## Verifique sua compreensão
[1] Segundo o texto sobre superdotados no Brasil, quantos pontos é preciso fazer no teste de QI para se associar à Mensa?
[2] Repita o trecho do texto sobre superdotados que se inicia pelas palavras "Brasil pode ter" e termina em "que é superdotado.".

Brasil pode ter milhares de superdotados
que não sabem de seu alto QI
Em uma manhã de sábado
nublada, no fim de junho, o universitário Rafael Rocha foi até o Parque
Tecnológico São José dos Campos, no interior de São Paulo, por conta de uma
antiga desconfiança sua: a de que é superdotado.
Ele diz que se
alfabetizou bem mais cedo do que o esperado e que sempre teve muita facilidade
na escola.
“Sempre soube fazer [a
forma dos] os números, e eles [na escola] fazem você repetir várias vezes. Nem
me lembro quando comecei a aprender a escrever, porque já sabia com 5 anos”,
conta Rafael, que tem 21 anos e estuda Ciência de Dados.
Ele foi uma das três
pessoas que foram naquele sábado fazer um teste de QI com duração de apenas
seis minutos, aplicado pela organização Mensa Brasil, cujo formato é mantido em
segredo.
A Mensa Brasil é o
braço local da Mensa Internacional, uma organização fundada em 1946 no Reino
Unido para reunir superdotados.
Para ser aprovado e se
associar à Mensa, é preciso fazer mais de 130 pontos no teste de QI — a média
no Brasil é de pouco mais de 83 pontos, segundo os cientistas Richard Lynn e
David Becker, no livro The Intelligence of Nations (A Inteligência das Nações,
em tradução livre), de 2019.
Outro candidato,
Rafael Moreira, de 35 anos, foi parar naquela prova um pouco por acaso. O
profissional de tecnologia está investigando se tem transtorno do déficit de
atenção com hiperatividade (TDAH) e, durante uma avaliação neuropsicológica, um
dos testes constatou que ele tinha alto QI.
Assim, surgiu a
possibilidade de que sua falta de concentração em diversas atividades seja
consequência não do TDAH, mas de uma superdotação.
"A avaliação
neuropsicológica nem era sobre QI. O objetivo era para tratamento psicológico.
Aí saiu [o resultado]. Achei estranho, vi o valor e achei alto", diz
Moreira, que resolveu fazer mais um teste, dessa vez aplicado pela Mensa.
Os resultados dos
testes realizados naquele sábado seriam comunicados aos candidatos dentro de
duas semanas.
Não existe uma
definição consolidada para o que são pessoas superdotadas, mas esse termo se
popularizou para identificar quem tem uma inteligência muito acima da média.

## Os dados
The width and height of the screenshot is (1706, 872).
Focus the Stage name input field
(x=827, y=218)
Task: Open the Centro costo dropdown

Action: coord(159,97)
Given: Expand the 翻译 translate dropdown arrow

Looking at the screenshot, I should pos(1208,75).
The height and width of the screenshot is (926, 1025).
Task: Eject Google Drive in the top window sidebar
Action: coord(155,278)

## Respostas abaixo
[1] Mais de 130 pontos.

[2]
Brasil pode ter milhares de superdotados
que não sabem de seu alto QI
Em uma manhã de sábado
nublada, no fim de junho, o universitário Rafael Rocha foi até o Parque
Tecnológico São José dos Campos, no interior de São Paulo, por conta de uma
antiga desconfiança sua: a de que é superdotado.